(Dataset entries)
[Start of section]

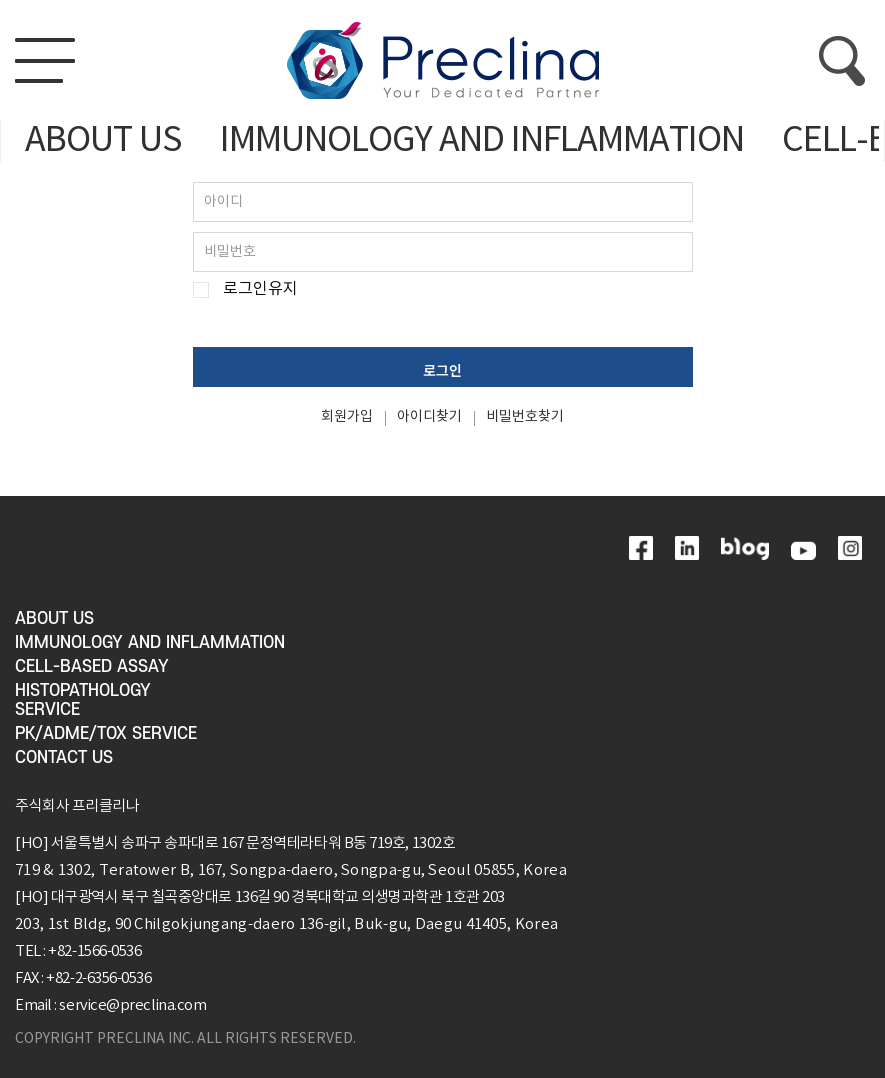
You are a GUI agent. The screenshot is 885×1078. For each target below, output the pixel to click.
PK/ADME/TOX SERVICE (106, 734)
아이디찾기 (429, 417)
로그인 (442, 370)
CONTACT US (64, 758)
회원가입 (347, 417)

[End of section]

Try it = Set down the entries exactly as they appear, with every picture left out.

Result of the task =
You are a GUI agent. The screenshot is 885×1078. For each target below, output the pixel to click.
PK/ADME/TOX SERVICE (106, 734)
아이디찾기 (429, 417)
로그인 (442, 370)
CONTACT US (64, 758)
회원가입 (347, 417)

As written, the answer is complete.